大森 3回連続で候補になった、伊藤たかみです。

豊崎 この人には前回ずいぶんきついことを言いましたが、「八月の路上に捨てる」は、今まで読んだ中ではいちばんましだと思います。やれば、できる子だったんだね!

評価もBを付けましたよ。前回はDでしたから、わたしの中ではすごいランクアップです。日本語のヘンなところも少なくなりました。

大森 今回は誉めますねえ。また罪滅ぼし? 文章はそんな変わってないでしょう。ダメ男ふたりというホモソーシャルな設定から脱却して、女性読者にも読んでもらえるものを書いたとは言えるけど。

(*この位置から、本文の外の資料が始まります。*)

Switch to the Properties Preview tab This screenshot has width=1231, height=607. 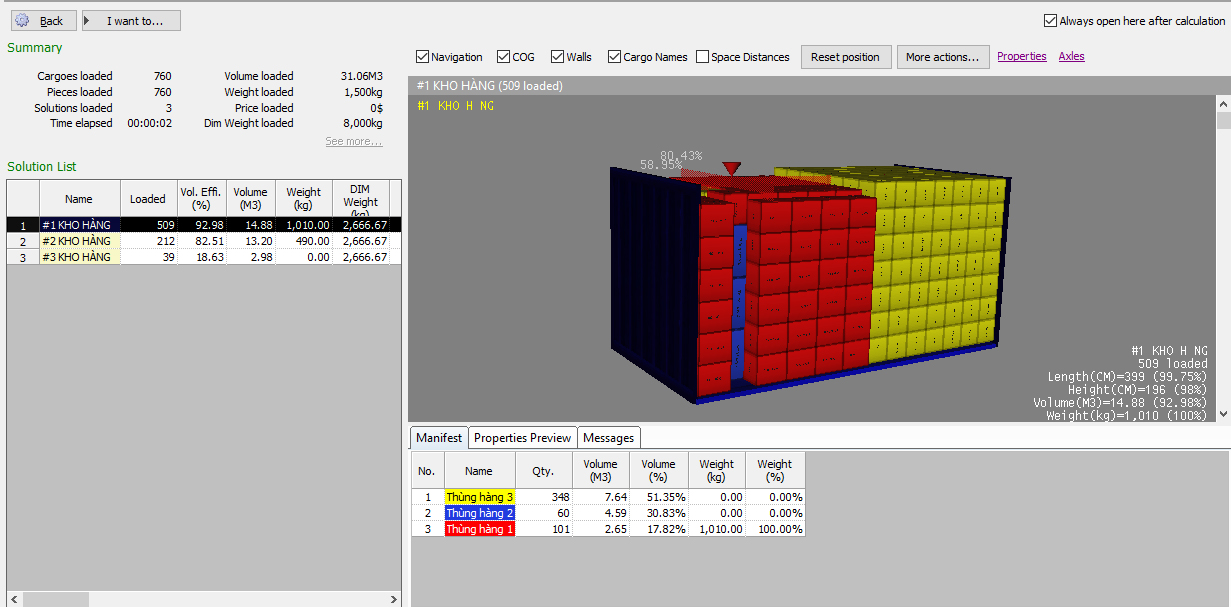tap(522, 438)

豊崎 これ、ずいぶん単純な話なんですよね。主人公は、水城さんという年上の女性と組んで自動販売機のルートドライバーをしています。水城さんは今日いっぱいでドライバーを辞めて事務職に移ってしまう。で、主人公は、水城さんに聞き出されるままに、自分が離婚にいたった経緯を話す、と。ただそれだけの話です。

…だから、なに? はっきり言って、わたしの人生にはまったく必要のない小説だってことは確かなんですよ。でも、それでも前のくそくだらない小説と比べれば、ぜんぜんマシ。

大森 僕は前の作品の方が好きだな。“B級純文学”とか“激安純文学”とか勝手に呼んだけど、そういう独自の路線を開拓してたじゃないですか。今回の伊藤たかみは、確かに完成度は高いけど、なんだか普通になっちゃった。伊藤たかみらしさがない。こんなの書くひと他にいくらもいるでしょう。

豊崎 でも、ちょっといいシーンもありましたよ。主人公が美容師と浮気する。で、美容師とキスしながらヘルペスを伝染し(うつし)合う。

“今度は美容師が、敦の水疱を唇でつぶした。とろりとした蜜のようなものが、あごを伝って落ちた。シーツの上にはじけた。そこからまたヘルペスが広がり、終いにはこの部屋全体がひとつの大きな水疱になる”。

ここ、すごく気持ちが悪くて好きだなあ。